Records provided:
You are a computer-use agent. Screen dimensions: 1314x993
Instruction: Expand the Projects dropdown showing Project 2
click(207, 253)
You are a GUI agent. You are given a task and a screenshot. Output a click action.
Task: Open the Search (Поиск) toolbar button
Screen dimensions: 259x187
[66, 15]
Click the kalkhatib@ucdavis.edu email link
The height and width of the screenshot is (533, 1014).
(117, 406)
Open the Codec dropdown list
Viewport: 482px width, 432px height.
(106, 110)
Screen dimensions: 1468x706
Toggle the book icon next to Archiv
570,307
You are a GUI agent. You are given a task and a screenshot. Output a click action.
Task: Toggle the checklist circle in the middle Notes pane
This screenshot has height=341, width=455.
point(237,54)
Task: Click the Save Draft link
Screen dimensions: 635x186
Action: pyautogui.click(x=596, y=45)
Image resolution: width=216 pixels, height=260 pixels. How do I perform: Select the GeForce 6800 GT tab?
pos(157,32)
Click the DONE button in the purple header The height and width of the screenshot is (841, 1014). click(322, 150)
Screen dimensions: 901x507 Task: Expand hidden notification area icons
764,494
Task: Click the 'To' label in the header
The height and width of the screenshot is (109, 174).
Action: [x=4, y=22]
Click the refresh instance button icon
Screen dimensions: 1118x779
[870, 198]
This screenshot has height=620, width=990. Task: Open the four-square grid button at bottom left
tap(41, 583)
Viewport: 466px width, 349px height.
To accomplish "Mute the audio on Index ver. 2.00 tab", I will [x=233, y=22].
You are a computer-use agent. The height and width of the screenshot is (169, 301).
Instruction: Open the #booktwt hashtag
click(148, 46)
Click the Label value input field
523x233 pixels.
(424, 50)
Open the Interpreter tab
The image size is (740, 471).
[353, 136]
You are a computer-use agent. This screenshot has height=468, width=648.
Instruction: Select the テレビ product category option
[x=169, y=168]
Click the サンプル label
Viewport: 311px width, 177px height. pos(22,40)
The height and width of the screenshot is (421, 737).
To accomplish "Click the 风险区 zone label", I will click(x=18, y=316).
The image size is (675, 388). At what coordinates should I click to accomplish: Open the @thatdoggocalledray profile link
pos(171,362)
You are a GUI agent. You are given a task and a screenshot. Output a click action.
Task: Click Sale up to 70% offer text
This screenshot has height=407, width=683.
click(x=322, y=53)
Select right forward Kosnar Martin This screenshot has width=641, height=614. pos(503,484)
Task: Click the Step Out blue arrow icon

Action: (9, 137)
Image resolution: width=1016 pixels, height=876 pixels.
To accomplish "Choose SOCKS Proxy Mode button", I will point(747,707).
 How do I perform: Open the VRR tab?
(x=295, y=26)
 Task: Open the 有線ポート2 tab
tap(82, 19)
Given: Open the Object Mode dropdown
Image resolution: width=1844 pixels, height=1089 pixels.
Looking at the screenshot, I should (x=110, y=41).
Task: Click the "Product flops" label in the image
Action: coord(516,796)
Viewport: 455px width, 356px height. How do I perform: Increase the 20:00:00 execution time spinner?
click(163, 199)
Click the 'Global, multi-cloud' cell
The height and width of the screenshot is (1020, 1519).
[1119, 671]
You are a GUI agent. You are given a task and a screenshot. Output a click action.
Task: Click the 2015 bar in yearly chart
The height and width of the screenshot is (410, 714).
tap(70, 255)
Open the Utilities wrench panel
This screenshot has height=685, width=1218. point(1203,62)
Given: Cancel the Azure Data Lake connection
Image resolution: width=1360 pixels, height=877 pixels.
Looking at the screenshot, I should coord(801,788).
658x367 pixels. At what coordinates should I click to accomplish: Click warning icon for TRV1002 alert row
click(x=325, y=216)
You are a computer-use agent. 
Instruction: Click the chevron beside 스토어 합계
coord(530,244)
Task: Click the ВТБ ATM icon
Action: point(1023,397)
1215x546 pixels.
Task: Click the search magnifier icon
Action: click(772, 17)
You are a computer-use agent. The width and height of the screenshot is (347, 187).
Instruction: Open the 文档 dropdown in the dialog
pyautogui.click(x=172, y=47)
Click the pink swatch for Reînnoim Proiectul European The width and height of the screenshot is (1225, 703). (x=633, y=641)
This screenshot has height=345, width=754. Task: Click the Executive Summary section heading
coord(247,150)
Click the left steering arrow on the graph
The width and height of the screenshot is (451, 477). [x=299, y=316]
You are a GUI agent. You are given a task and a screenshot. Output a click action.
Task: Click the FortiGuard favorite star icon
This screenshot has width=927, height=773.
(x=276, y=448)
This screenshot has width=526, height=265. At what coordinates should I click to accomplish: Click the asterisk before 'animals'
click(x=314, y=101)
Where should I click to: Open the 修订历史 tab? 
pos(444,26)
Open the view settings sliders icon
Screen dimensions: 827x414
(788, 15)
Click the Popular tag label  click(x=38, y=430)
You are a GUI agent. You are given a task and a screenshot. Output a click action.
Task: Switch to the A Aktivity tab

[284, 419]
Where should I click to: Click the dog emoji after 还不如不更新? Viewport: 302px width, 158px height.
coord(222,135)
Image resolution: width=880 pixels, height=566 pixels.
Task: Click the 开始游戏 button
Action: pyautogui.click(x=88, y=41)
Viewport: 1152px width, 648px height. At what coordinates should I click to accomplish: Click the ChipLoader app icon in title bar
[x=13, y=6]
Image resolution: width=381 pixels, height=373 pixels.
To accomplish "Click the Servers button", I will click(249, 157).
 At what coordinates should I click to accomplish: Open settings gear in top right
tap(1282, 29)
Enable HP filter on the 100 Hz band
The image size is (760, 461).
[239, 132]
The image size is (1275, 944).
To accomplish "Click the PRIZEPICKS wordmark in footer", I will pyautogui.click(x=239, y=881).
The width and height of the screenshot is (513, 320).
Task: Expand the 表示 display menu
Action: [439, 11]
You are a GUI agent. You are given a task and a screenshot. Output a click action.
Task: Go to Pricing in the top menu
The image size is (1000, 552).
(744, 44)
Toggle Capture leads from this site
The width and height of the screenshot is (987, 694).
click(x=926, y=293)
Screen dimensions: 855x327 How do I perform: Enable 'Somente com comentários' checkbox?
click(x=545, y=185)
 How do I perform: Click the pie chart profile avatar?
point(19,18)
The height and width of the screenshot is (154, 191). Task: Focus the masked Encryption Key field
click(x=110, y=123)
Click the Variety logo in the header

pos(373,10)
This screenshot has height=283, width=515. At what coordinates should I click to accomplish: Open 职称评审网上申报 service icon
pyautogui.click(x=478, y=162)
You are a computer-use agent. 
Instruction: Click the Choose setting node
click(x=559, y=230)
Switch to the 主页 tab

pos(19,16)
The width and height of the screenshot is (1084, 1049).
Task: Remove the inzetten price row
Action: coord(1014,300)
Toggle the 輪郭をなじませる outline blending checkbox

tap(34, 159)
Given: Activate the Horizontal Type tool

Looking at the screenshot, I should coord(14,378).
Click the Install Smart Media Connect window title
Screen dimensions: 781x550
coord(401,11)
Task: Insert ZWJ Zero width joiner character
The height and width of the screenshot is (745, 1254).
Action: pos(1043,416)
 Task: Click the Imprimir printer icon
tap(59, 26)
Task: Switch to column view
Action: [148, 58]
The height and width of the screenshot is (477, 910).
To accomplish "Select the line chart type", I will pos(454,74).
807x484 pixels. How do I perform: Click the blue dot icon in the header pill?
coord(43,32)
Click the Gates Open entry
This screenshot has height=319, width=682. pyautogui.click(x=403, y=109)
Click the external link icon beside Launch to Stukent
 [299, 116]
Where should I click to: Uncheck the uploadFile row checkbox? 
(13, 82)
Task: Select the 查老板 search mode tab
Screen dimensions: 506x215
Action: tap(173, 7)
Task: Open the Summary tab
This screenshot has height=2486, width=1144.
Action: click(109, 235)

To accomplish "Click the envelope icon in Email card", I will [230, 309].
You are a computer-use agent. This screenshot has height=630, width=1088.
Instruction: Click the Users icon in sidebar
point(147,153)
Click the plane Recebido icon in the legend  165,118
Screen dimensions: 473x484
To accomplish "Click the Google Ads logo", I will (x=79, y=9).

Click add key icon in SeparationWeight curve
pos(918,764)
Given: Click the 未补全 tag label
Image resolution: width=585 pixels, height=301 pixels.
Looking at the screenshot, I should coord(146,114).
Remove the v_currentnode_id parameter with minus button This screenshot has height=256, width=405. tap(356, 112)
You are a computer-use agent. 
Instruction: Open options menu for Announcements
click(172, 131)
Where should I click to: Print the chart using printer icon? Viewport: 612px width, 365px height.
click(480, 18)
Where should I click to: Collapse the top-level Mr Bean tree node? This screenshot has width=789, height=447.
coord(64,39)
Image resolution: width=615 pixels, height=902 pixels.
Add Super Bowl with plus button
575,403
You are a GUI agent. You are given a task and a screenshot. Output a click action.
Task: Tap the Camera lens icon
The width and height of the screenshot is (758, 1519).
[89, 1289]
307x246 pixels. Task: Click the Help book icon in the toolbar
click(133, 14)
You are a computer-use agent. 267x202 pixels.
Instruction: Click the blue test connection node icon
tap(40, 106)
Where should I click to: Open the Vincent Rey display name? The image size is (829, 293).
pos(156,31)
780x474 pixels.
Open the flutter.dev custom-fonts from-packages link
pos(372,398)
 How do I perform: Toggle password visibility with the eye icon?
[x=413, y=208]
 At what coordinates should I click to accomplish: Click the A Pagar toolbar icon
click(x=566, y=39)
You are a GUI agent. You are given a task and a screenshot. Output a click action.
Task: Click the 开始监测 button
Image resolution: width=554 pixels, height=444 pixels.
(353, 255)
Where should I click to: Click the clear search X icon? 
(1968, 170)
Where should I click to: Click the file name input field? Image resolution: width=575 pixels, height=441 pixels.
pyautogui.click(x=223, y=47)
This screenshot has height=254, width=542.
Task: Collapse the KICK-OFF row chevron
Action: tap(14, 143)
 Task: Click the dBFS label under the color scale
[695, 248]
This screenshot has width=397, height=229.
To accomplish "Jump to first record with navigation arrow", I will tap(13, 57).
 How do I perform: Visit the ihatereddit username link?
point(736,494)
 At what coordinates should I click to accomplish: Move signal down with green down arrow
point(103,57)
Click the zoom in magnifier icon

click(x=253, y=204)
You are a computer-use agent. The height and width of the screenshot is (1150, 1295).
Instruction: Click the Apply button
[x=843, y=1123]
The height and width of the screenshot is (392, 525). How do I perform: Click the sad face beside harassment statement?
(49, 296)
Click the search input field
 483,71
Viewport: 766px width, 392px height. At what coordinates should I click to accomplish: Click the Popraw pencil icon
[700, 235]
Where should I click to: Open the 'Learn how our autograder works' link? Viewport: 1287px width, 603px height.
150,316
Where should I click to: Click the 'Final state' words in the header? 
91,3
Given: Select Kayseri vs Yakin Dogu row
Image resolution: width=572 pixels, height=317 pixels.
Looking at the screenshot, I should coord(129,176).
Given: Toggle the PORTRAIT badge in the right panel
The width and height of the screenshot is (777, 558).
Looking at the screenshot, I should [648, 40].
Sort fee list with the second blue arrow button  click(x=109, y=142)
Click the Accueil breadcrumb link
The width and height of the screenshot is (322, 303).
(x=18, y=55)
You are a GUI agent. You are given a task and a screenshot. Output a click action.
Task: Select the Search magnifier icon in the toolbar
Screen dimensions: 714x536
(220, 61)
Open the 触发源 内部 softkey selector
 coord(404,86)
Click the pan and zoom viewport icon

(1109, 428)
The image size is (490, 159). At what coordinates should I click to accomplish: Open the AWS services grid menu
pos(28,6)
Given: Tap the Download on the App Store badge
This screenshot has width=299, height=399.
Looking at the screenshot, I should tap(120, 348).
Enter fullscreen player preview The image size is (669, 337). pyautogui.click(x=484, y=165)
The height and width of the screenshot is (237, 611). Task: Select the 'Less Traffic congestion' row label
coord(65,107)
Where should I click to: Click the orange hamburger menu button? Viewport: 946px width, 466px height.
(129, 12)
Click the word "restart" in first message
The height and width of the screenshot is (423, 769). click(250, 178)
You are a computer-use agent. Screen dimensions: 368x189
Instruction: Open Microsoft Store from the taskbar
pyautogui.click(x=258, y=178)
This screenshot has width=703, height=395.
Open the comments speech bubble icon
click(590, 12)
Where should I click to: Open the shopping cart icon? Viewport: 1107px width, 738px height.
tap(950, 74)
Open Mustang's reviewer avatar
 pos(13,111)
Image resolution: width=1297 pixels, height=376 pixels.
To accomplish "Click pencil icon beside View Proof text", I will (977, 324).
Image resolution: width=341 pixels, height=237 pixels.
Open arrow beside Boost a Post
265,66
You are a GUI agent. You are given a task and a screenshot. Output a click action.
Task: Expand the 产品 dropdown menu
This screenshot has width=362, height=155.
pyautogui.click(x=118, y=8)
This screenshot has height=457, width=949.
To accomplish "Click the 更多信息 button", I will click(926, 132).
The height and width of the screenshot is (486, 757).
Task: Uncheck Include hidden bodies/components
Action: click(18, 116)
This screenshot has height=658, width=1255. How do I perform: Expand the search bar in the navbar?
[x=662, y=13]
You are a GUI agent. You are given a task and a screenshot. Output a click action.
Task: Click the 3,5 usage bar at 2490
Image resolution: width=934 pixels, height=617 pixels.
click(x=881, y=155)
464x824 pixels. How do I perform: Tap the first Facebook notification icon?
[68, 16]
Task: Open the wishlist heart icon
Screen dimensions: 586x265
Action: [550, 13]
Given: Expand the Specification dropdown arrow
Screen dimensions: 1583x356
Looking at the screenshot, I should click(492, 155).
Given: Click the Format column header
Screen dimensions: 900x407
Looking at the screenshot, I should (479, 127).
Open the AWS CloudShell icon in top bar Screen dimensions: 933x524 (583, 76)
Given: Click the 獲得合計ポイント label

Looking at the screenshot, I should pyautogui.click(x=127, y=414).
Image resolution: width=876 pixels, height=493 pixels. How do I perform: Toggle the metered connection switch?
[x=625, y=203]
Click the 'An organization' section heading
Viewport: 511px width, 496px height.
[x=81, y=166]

Work task:
Sift through the entries and copy every line with "text".

Solution:
Task: Click Sale up to 70% offer text
To accomplish "Click pencil icon beside View Proof text", I will (977, 324).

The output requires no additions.